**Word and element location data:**
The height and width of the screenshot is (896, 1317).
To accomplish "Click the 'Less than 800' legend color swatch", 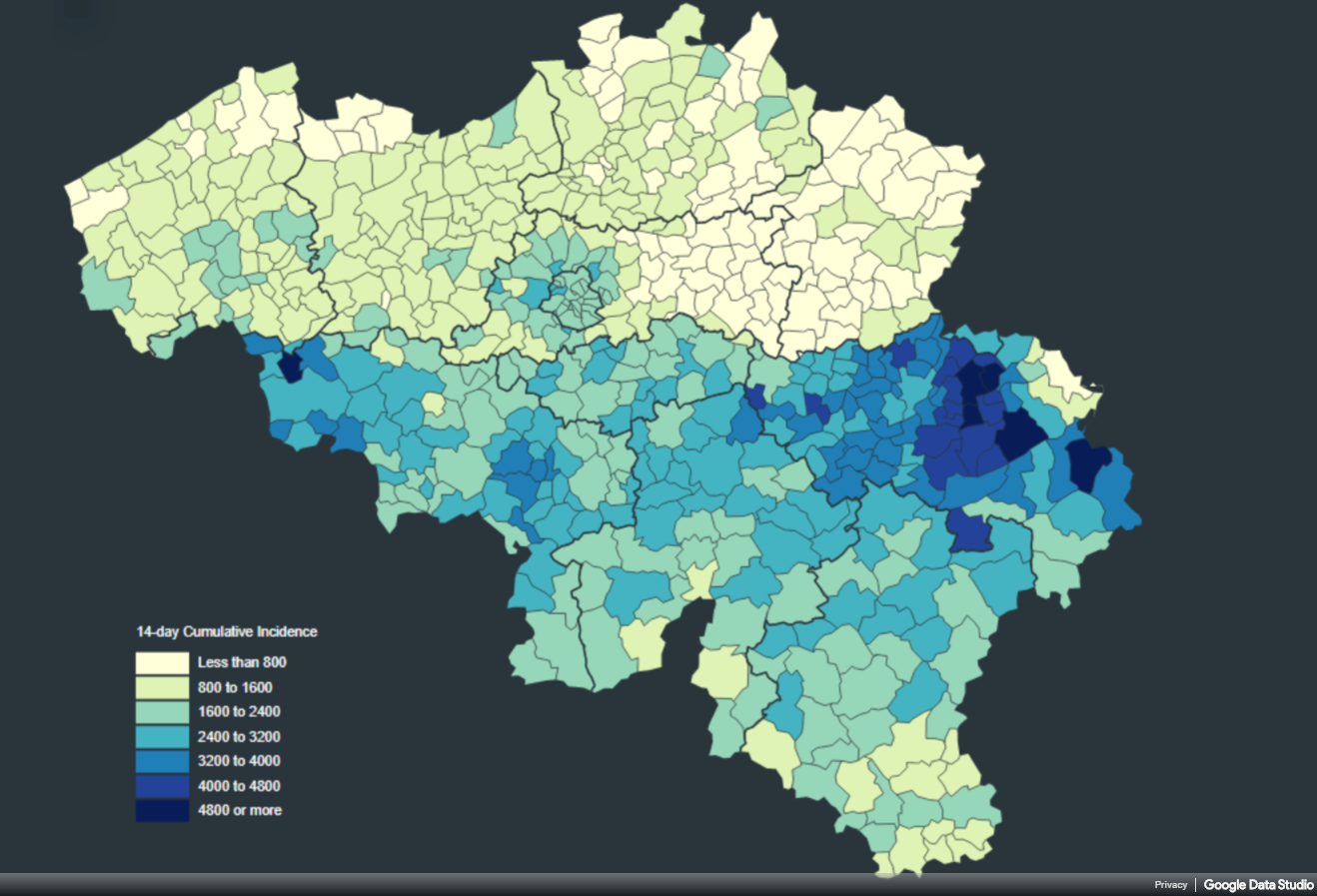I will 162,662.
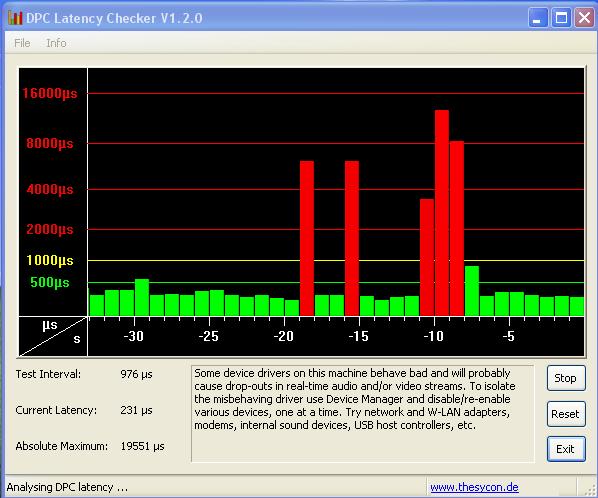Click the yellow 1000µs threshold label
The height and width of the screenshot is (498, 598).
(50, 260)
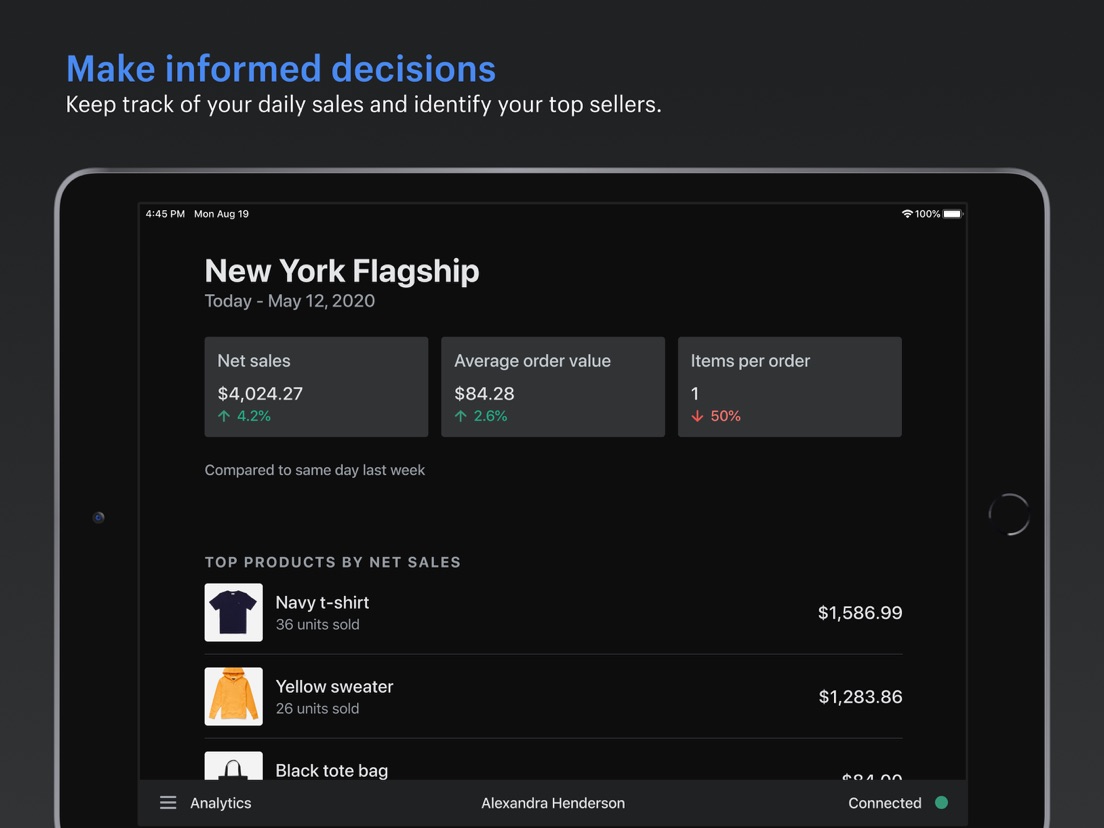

**Objective:** Find every line in the rows above that contains the string "width", and copy each of those lines in full.

**Final result:**
The height and width of the screenshot is (896, 1317).
The height and width of the screenshot is (498, 598).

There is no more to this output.